LW’s complaints were trivialised, and her person was demeaned by open taunts and innuendo about her sexual probity. Various club members said that she had led the president on, and portrayed her in their evidence as dancing with abandon in a revealing dress (she was in fact wearing a long straight skirt with no split). Remarks made in her hearing included, “Fucking slut. She sleeps around with everyone.” Anonymous telephone calls to LW’s home were traced to the president’s wife. One caller said to LW’s husband, ‘Your wife is a fucking slut.’ LW’s children answered some of the anonymous phone calls and were the brunt of remarks made by schoolmates. When LW took her children to football or the surf club, she felt humiliated by comments made to her like, ‘Is it true Jim Gough has a rubber dick?’.

The story is a fairly typical example of sexual harassment, even if it bears little resemblance to the version told at various points by Ostrow. Ostrow’s titillation by the story of the puffer seems to have stayed with her. Last week in the Australian, she referred to it again in the middle of an opinion piece about an (unnamed) case of harassment in the US, which had incited Ostrow’s “ire” in showing how the “sistas” had gone crazy again. Here’s the latest version of the story, according to Ostrow.

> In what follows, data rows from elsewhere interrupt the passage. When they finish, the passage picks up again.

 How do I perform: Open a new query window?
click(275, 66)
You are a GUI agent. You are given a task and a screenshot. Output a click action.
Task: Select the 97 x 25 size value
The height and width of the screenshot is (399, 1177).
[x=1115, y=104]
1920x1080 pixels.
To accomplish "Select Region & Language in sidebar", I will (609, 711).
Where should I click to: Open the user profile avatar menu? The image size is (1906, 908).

“Political correctness is out of control. A few years ago a university professor was taken to court for sexual harassment for dancing with a colleague during a work party and allegedly getting an erection, which he claimed was his asthma puffer.”

In this new version, which now features a university professor instead of the club president, Ostrow’s cri de coeur plays all the strings:

“At what point do we say ‘No’ to the rampant stupidity of allowing regulators to regulate the human heart? As a woman, feminist and member of a persecuted ethnic minority, I nonetheless declare: We've gone too far. If I’m a professional and want to ask a staff member to leave for personal reasons, I must be allowed that privilege! I must be allowed to dance close to someone and inadvertently get an erection without being called a deviant; to put my marriage before workplace etiquette; to watch porn in the privacy of my 
own home; and to be a boss with a droll sense of humour without being labelled a workplace bully.”

But one of the major problems with Ostrow’s lesson is that the Shellharbour story is not a love story blighted by law or by the crazed feminists. It is simply a standard tale of sexual harassment at work, the type of conduct repeated in workplaces in 2013 just as it was 20 years ago. It wasn’t politically correct sexual harassment legislation, but rather sexual harassment of a very crude form that took the fun out of the woman’s Christmas and its aftermath. In the light of such misinformation as that spread by Ostrow over the years, it is hardly surprising that awareness of the character and injury of harassment has gone backward.